1911 was the first year that the current trophy design was used. The FA commissioned Fattorini's of Bradford to design and manufacture a new, larger trophy. Coincidentally, it was won by Bradford City in its first outing. This trophy still exists but is now too fragile to be used, so an exact replica was made by Toye, Kenning and Spencer and has been in use since the 1992 final. The replica of the original, last used in 1910, was presented to the FA's long-serving president Lord Kinnaird. It was sold at Christie's in 2005 to David Gold. Gold has loaned this trophy to the National Football Museum in Manchester where it is on permanent display.

==Calendar==
The format of the FA Cup for the season had two preliminary rounds, five qualifying rounds, four proper rounds, and the semi-finals and final.

| Round | Date |
|---|---|
| Extra preliminary round | Saturday 10 September 1910 |
| Preliminary round | Saturday 17 September 1910 |
| First round qualifying | Saturday 1 October 1910 |
| Second round qualifying | Saturday 15 October 1910 |
| Third round qualifying | Saturday 5 November 1910 |
| Fourth round qualifying | Saturday 19 November 1910 |
| Fifth round qualifying | Saturday 3 December 1910 |
| First round proper | Saturday 14 January 1911 |
| Second round proper | Saturday 4 February 1911 |
| Third round proper | Saturday 25 February 1911 |
| Fourth round proper | Saturday 11 March 1911 |
| Semi-finals | Saturday 25 March 1911 |
| Final | Saturday 22 April 1911 |

==Qualifying rounds==
The 12 clubs winning through to the main draw from the fifth qualifying round were Football League Second Division outfit Gainsborough Trinity along with non-league sides Luton Town, Stoke, Crewe Alexandra, Watford, Accrington Stanley, Southend United, Croydon Common, Chesterfield, Exeter City, Darlington and New Brompton. For the first time, all qualifying teams had appeared in the first round before, although Darlington had not featured at this stage since 1887-88.

Ironically, Gainsborough Trinity would be voted out of the Football League in 1912, while, of the others, only Croydon Common would not have become a member of the League by 1921.

At the other end of the qualifying stages, 28 clubs were entered in the extra preliminary round, with most of those being from the West Midlands. However, none of the clubs from this stage progressed past the first qualifying round.

==First round proper==
36 of the 40 clubs from the First and Second divisions joined the 12 clubs who came through the qualifying rounds. The remaining sides, Stockport County, Lincoln City, Huddersfield Town and Gainsborough Trinity were entered in the fourth qualifying round. Huddersfield lost to Lincoln City and Stockport County lost to Rochdale in that round, while Lincoln City then lost to Stoke in the fifth qualifying round.

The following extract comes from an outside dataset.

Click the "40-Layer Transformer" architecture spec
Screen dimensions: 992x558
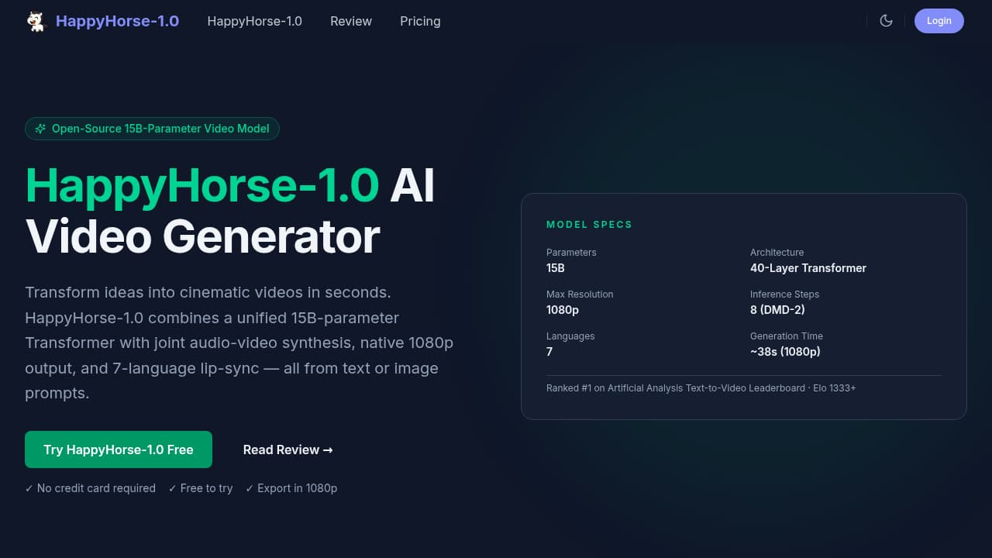click(808, 268)
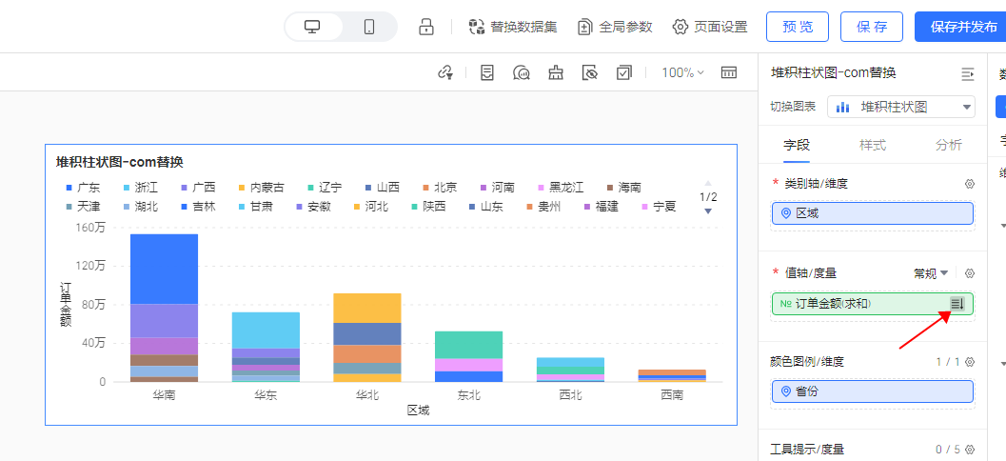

Sixteen non-league sides were given byes to the first round to bring the total number of teams up to 64. These were:

| Southampton; Millwall Athletic; Queens Park Rangers; Crystal Palace | | Swindon Town; Plymouth Argyle; Leyton; Portsmouth | | Northampton Town; Bristol Rovers; Norwich City; Grimsby Town | | West Ham United; Brighton & Hove Albion; Coventry City; Brentford |

Grimsby Town had been voted out of the Football League during the 1910 close-season and were competing in the Midland League, while the others were all from the Southern League First Division.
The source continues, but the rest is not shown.